TOULOUSE, France (Reuters) - Airbus edged closer toward raising production of its best-selling model on Tuesday, declaring the supply chain stable and hinting at a decision to produce more of its A320 cash cow in coming months.
But it also conceded it may have to reduce production of its wide-body A330 further than previously anticipated, amid waning demand for the current version of the jet which faces competition from Boeing’s newer 787 Dreamliner.
The European planemaker is having to adapt to different levels of demand for its most cash-generating jets after beating Boeing in new commercial orders last year, while remaining behind on deliveries.
Fabrice Bregier, chief executive of the main planemaking unit of Airbus Group, said both decisions would be taken in the next few months.
Speaking at an annual news conference, he also defended the double-decker A380, whose future has been left uncertain by a recent dearth of new airline orders.
“The best days of the A380 are ahead,” Bregier said, pointing to increases in traffic that Airbus says would require the world’s largest airliner. Boeing says airlines prefer smaller twin-engined jets that are easier to fill.

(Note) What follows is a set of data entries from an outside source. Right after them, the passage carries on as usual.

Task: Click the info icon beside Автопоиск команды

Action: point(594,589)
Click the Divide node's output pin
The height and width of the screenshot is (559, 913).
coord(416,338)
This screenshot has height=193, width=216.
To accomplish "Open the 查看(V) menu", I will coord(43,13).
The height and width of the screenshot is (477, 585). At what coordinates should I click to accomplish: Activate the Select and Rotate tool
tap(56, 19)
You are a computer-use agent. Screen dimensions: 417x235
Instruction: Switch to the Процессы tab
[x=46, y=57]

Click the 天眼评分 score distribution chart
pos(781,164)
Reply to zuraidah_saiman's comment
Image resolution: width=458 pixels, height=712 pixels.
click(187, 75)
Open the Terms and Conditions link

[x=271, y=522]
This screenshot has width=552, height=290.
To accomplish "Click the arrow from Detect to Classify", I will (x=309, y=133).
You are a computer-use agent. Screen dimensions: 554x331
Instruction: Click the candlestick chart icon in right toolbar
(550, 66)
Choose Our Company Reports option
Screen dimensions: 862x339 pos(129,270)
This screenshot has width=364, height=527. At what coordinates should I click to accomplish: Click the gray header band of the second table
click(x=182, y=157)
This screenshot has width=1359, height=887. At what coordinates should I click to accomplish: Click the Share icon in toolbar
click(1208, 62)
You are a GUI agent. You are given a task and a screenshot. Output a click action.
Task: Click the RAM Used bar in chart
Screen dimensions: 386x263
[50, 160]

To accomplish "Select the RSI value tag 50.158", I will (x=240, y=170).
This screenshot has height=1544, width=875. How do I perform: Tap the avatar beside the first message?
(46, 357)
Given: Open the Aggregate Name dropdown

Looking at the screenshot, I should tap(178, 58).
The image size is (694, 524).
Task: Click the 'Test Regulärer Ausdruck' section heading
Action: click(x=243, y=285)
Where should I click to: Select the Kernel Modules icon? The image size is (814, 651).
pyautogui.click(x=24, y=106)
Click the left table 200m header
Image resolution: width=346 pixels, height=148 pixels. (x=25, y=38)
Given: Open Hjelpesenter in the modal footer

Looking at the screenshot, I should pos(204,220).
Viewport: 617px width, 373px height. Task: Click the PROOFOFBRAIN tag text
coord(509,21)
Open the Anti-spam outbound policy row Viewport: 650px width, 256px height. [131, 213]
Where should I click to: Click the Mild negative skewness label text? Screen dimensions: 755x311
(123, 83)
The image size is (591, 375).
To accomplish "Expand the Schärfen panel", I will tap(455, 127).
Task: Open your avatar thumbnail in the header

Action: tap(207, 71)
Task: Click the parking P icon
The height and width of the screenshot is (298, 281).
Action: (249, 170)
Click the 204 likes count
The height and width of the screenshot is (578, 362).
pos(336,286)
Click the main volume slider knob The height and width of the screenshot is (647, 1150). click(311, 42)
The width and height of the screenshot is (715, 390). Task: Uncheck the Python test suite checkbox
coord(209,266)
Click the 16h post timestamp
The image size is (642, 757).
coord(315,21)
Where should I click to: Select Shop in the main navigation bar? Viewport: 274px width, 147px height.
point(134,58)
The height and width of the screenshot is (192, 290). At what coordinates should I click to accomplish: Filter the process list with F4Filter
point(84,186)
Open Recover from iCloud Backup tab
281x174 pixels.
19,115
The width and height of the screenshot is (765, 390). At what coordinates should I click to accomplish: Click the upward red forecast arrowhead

Underscoring the more somber economic mood which has caught up with a jet launched in 2000, Bregier said the A380 was “not an icon” and any decision about its future would be taken on business grounds.
But officials said there was no serious discussion of cancelling the A380 despite offguard remarks from the company’s finance director in December.
Data issued on Tuesday showed that a private A380 ordered by Saudi Prince Alwaleed bin Talal, and which now sits mothballed on the edge of Toulouse airport, had been canceled.
Airbus is expected to decide this year whether to upgrade the 525-seat A380, which is the only wide-body aircraft without a version offering the latest generation of engines but which could also benefit from lower oil prices.
“Airbus will this year decide to upgrade the engines to a new design from Rolls-Royce and add wingtip extensions,” predicted Leeham Co analyst Bjorn Fehrm, adding this would help compete with Boeing’s 406-seat 777X. Boeing maintains the four-engined A380 is not in the same mould as its largest twinjet.
Airbus said on Tuesday that it won 1,456 net orders in 2014, down from 1,503 a year earlier but enough to pass Boeing’s total of 1,432. Gross orders totaled 1,796, against 1,550 for Boeing, giving Airbus a 54 percent market share.
Its shares, up 9 percent this month, rose 1.9 percent.
Faced with European labor rules, Airbus has traditionally been more cautious than rival Boeing in tolerating swings in key production of single-aisle A320 jets, even though competition with Boeing is roughly equal on average.
Airbus produces 42 A320-family jets a month and is targeting 46 a month. Boeing has set plans for 52 a month and industry sources say it has started sounding out suppliers on whether they could support as many as 58.
Airbus sales chief John Leahy told journalists he preferred “a rate above 50 as soon as possible”.
Chief Operating Officer Tom Williams told Reuters there were still “hot spots”, areas of operational vulnerability, in seats and galleys, which have hampered the industry in recent months.
Bregier said there was a debate between the sales and production sides about how quickly to increase production of the single-aisle A320 jets, which are also in the midst of being upgraded.
But strong sales of the existing version had prepared the ground for an increase, probably in 2016, he said.
“When we are ready, and clearly in the first half of 2015, we will give you the new production plan if and when it is decided,” Bregier said.
On the A330, Bregier said he expected more orders soon but not enough to avoid lower production after 2015. “To which level will depend on the market conditions and the (sales) campaigns and we will also tell you probably in a few months.”
Airbus produces 10 A330s a month and plans to trim this to nine. Analysts believe it could have to cut to as few as six a month.